**REQUIRED ACTION**
Set out exactly, line by line, the stretch of data below that begins at the line containing "Apple (152, 1496)" and ends at the line containing "Beta (180, 1497)", with both ends kept.

**MATERIAL SHOWN**
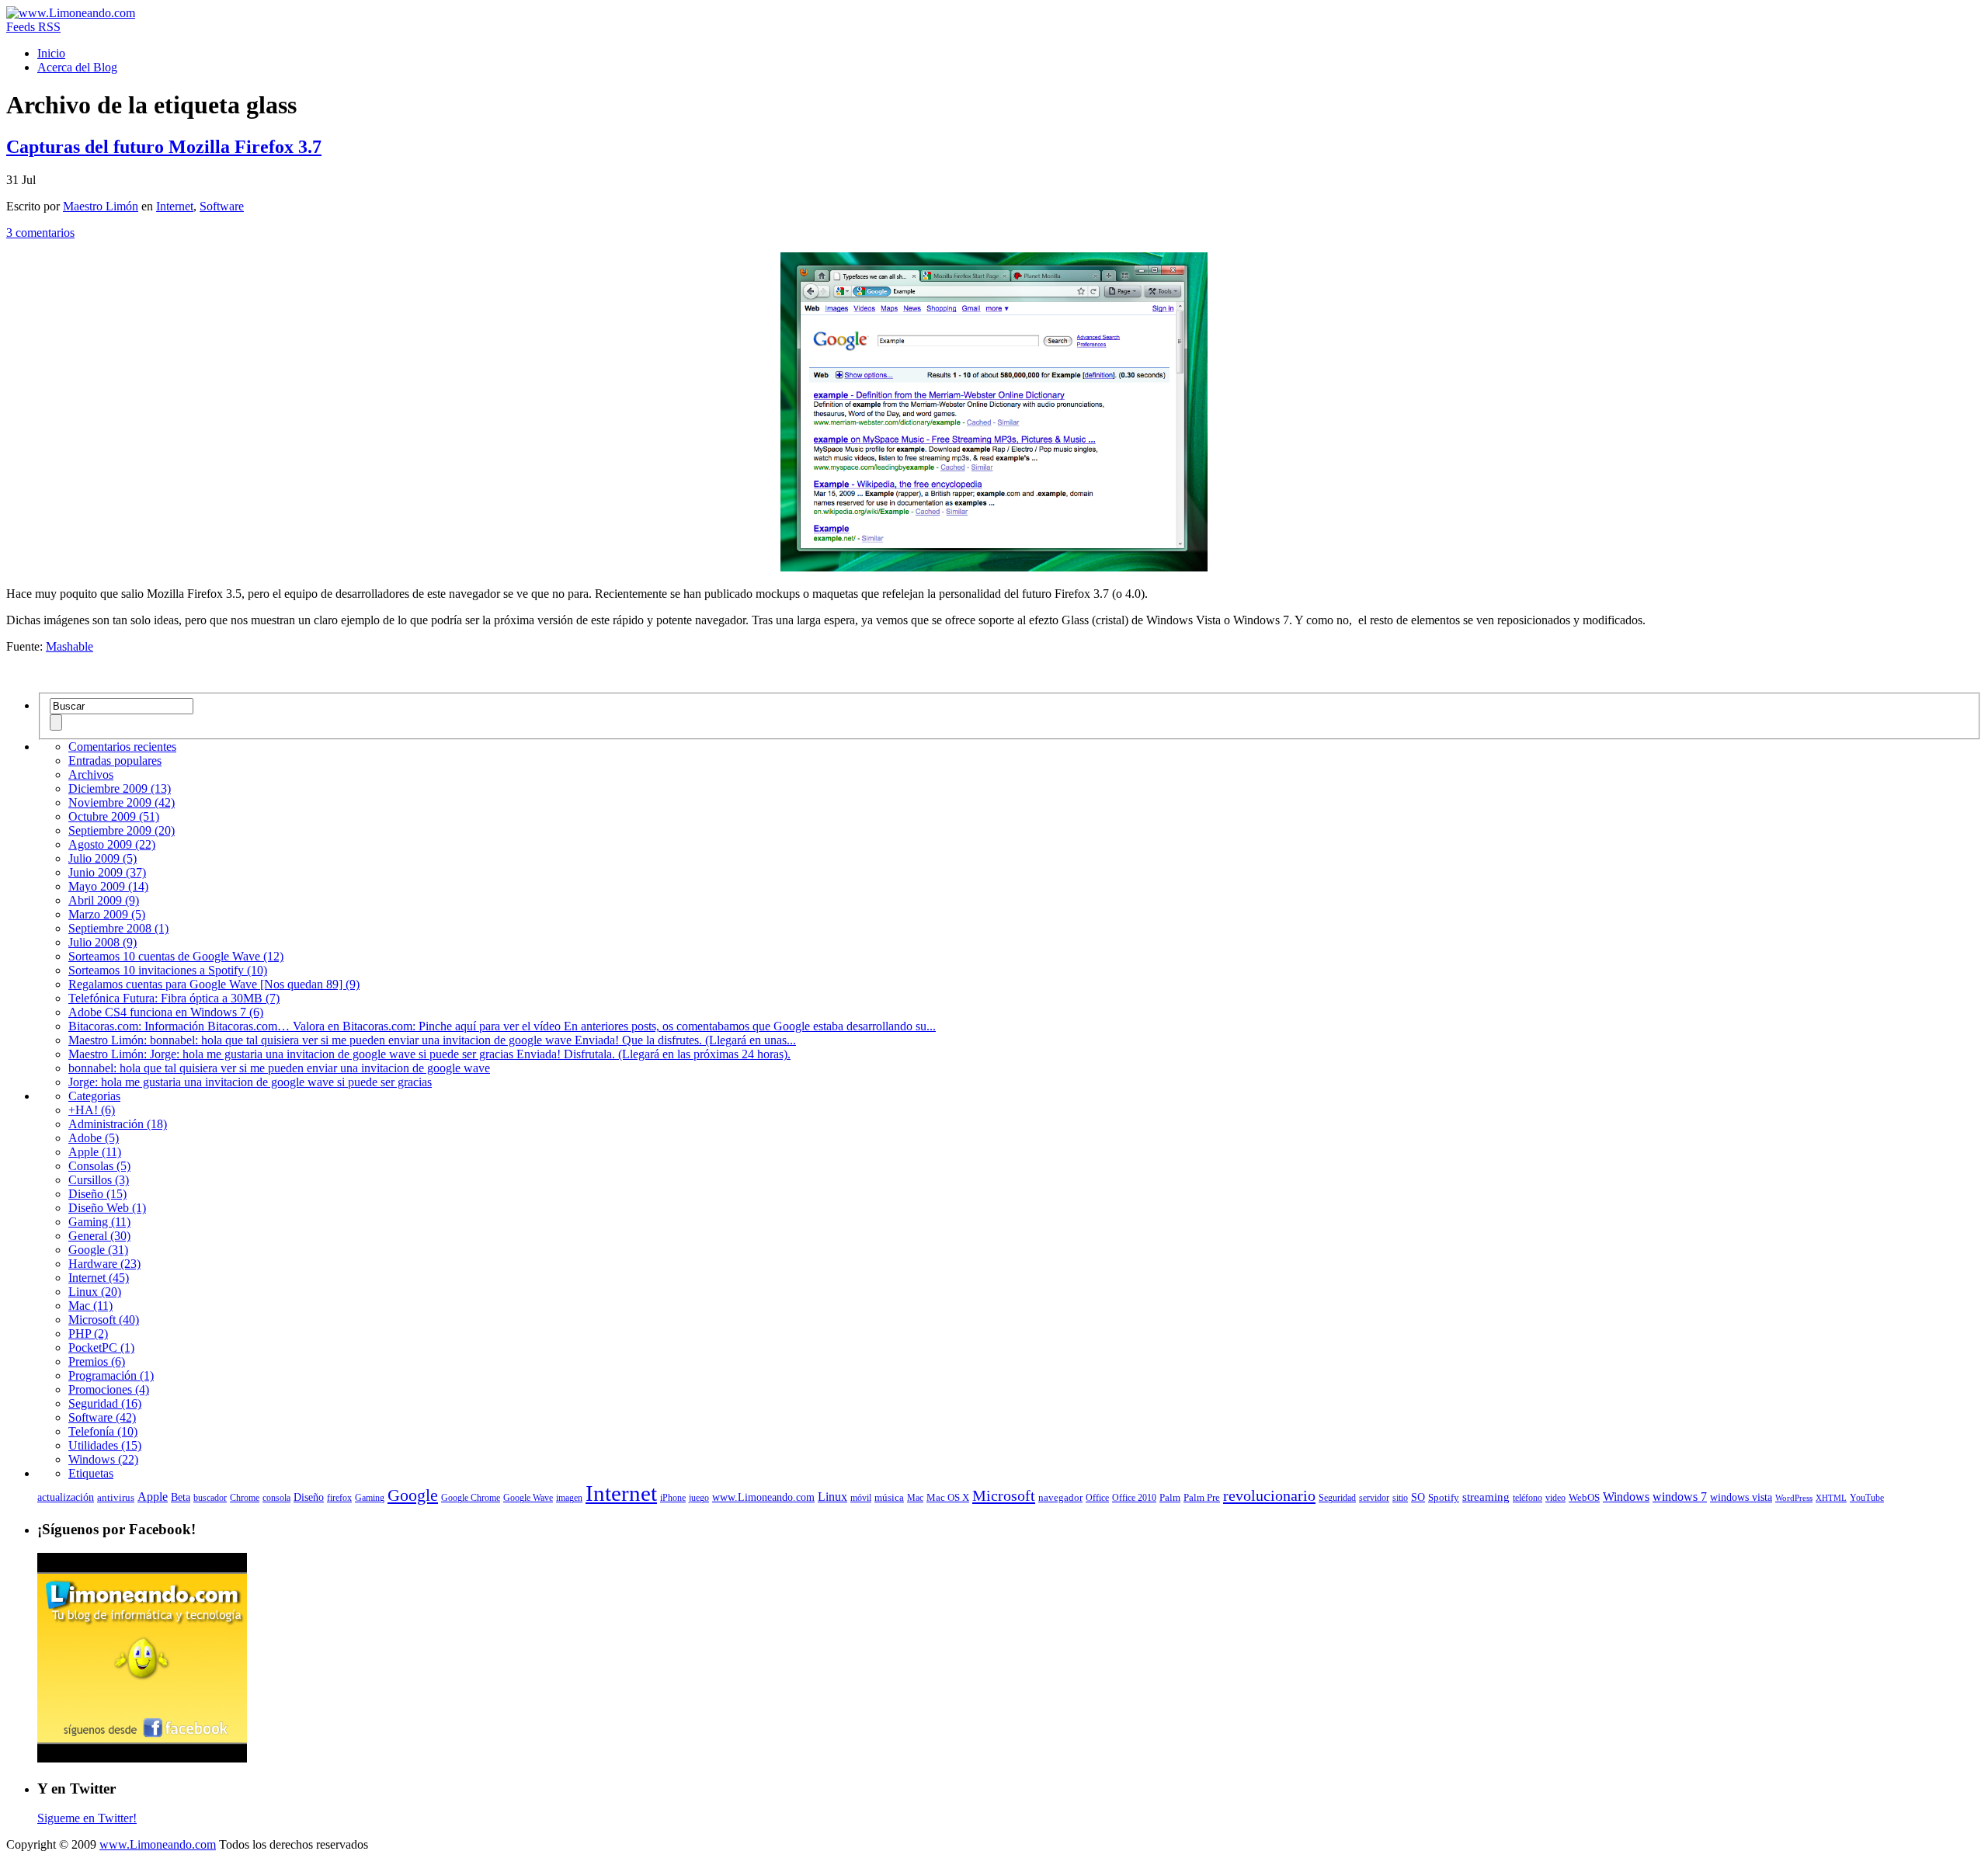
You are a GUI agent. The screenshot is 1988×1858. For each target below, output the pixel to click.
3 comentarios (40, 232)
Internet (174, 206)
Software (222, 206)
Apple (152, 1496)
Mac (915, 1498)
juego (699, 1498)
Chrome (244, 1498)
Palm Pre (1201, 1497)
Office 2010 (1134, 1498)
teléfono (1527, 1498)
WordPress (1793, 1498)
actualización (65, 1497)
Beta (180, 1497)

---

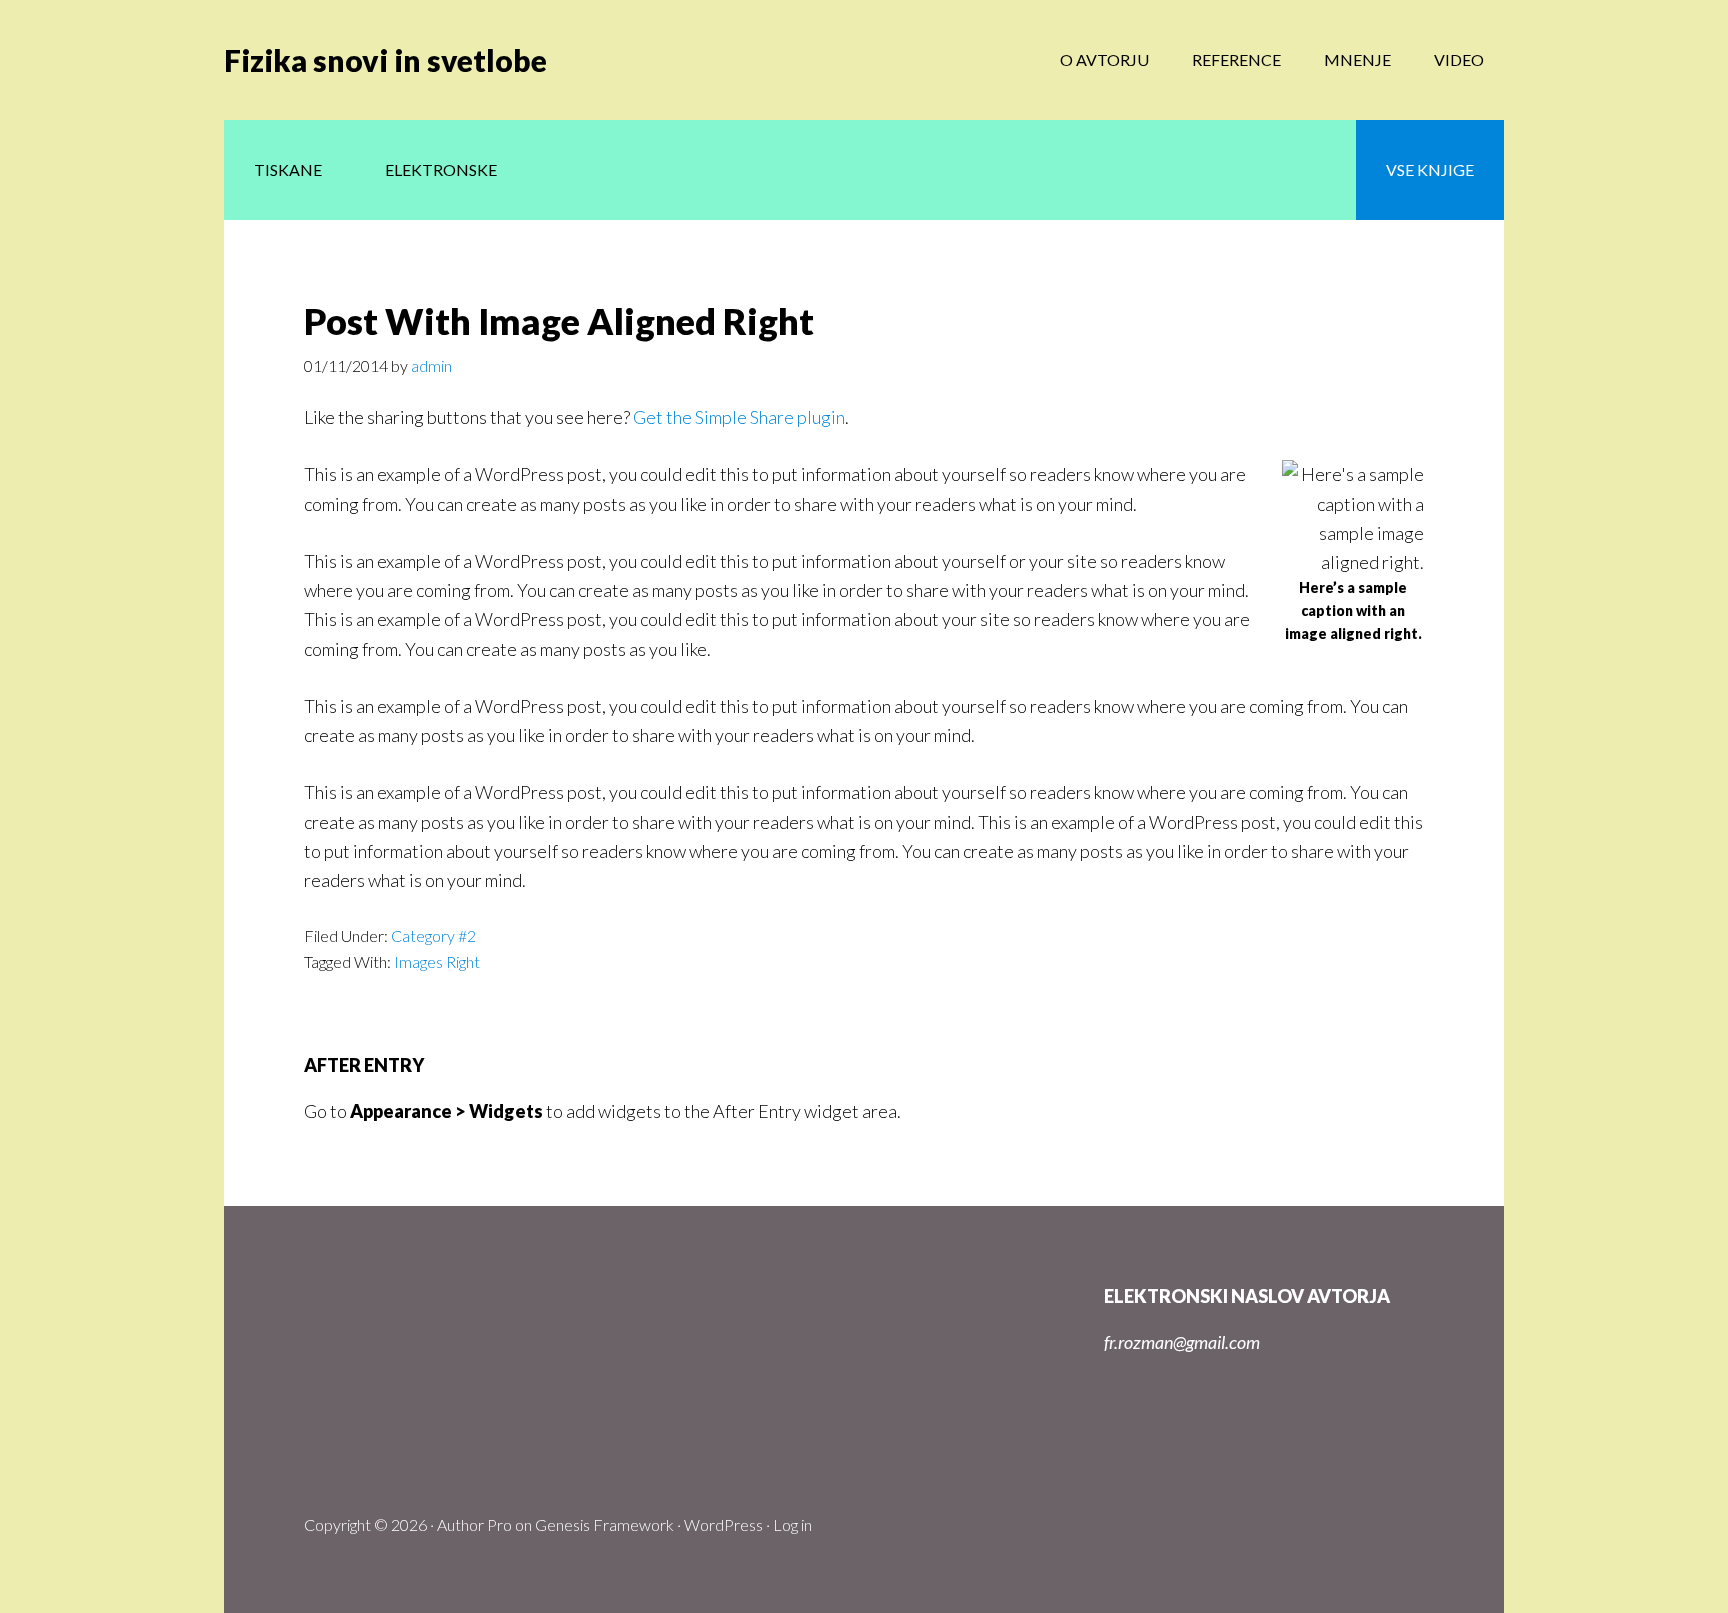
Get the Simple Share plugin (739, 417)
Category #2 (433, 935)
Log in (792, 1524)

**ANSWER TO THIS TASK**
Apple (152, 1496)
Mac (915, 1498)
juego (699, 1498)
Chrome (244, 1498)
Palm Pre (1201, 1497)
Office 2010 (1134, 1498)
teléfono (1527, 1498)
WordPress (1793, 1498)
actualización (65, 1497)
Beta (180, 1497)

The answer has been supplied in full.